It’s superb. If you buy one from this link I get a tiny percentage. Welcome to the modern world. The key question is: how many of my readers will need a book on the birds of Macaronesia?
This Chaffinch looks crouched and ready to spring:
There’s a sign with the birds seen here. The Chaffinch is a Tentilhão.
Which reminds me, I’d like to see the Madeira subspecies of the Sparrowhawk, the Fura-bardos. This Chaffinch is definitely on the lookout for one.
And talking of crouched and ready to spring:
I’m at Ribeiro Frio. Probably the best translation for that is cold stream. The ability of Madeirans to channel water across the Island and cultivate precipitously steep slopes is phenomenal. I check and it’s part of Parque Natural de Ribeiro Frio, open: 00:00 – 23:59. How odd that they close for a minute every day.
It’s time to get some food from the supermarket.
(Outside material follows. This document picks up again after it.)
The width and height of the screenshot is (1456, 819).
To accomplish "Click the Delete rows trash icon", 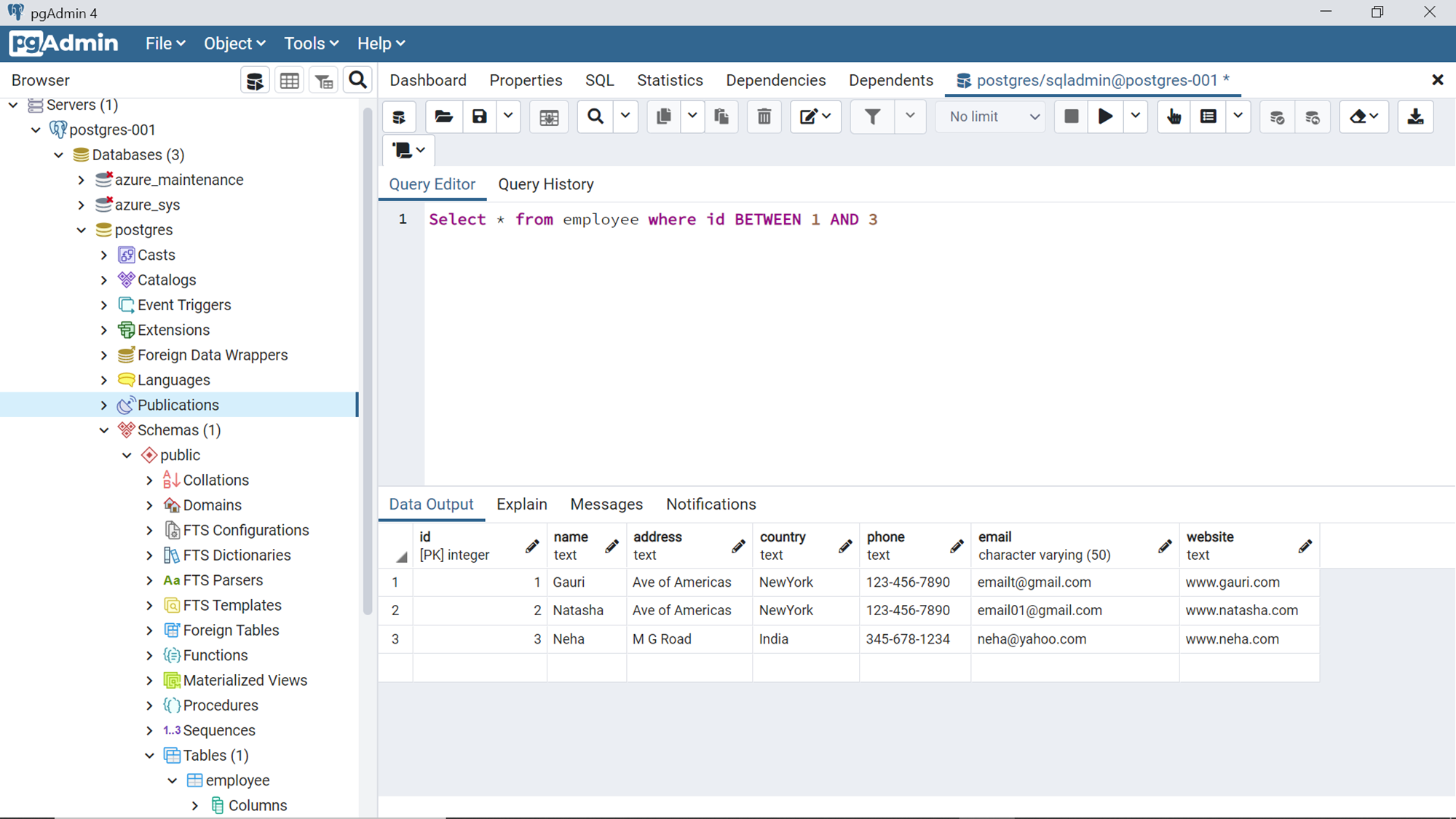I will pyautogui.click(x=764, y=116).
I get unreasonably excited in overseas supermarkets. I want to try everything, and particularly adore the fresh fruit and vegetables. Here, there’s no fresh basil, the tomatoes aren’t ripe and the whole place smells strongly of dried fish. It’s obviously a speciality, along with imported spicy sausage. I’m very pleased that I manage to find the porridge oats because I remember the Italian word is avena and that’s what it says on the cereal packet. It may have been the large branding saying Quaker which gave it away, though.
Now I’m off up a mountain to see the sun set.
Today I’ve been humming Cities in Dust by Siouxsie and the Banshees. It’s a song I only discovered recently. How could I have missed it? It’s a song about the destruction of Pompeii by the volcano Mount Vesuvius. It’s only when I get back to my BoJack Horseman-style pad that I remember I’m on a volcanic island.
Extinct, I hope.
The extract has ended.